### TO DO:
Show all lines from the data that include the word "click".

[SUPPLIED MATERIAL — start]

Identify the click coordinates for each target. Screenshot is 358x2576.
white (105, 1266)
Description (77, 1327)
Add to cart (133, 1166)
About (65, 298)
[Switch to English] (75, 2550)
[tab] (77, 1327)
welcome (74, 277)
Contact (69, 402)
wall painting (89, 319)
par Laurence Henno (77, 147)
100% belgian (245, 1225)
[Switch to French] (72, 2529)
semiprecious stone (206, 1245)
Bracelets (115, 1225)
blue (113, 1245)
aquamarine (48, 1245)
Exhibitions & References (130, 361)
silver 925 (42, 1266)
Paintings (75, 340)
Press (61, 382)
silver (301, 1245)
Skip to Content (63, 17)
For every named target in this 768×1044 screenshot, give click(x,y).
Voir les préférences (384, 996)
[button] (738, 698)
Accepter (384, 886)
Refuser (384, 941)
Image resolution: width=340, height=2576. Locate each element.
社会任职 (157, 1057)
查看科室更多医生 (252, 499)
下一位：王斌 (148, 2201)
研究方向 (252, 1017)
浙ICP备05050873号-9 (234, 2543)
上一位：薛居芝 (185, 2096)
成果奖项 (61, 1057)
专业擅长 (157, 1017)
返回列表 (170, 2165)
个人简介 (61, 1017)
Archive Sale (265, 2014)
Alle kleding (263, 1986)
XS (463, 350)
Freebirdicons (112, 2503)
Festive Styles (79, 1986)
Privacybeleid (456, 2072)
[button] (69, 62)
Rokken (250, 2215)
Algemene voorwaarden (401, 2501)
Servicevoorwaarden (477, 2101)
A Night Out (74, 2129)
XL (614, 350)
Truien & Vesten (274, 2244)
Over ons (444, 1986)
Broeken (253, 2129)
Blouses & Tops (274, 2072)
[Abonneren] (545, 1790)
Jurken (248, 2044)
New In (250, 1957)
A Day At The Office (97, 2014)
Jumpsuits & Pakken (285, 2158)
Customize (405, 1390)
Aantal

[SUPPLIED MATERIAL — finish]

### ANSWER TO THE PROBLEM:
Identify the click coordinates for each target. Screenshot is 358x2576.
For every named target in this 768×1044 screenshot, give click(x,y).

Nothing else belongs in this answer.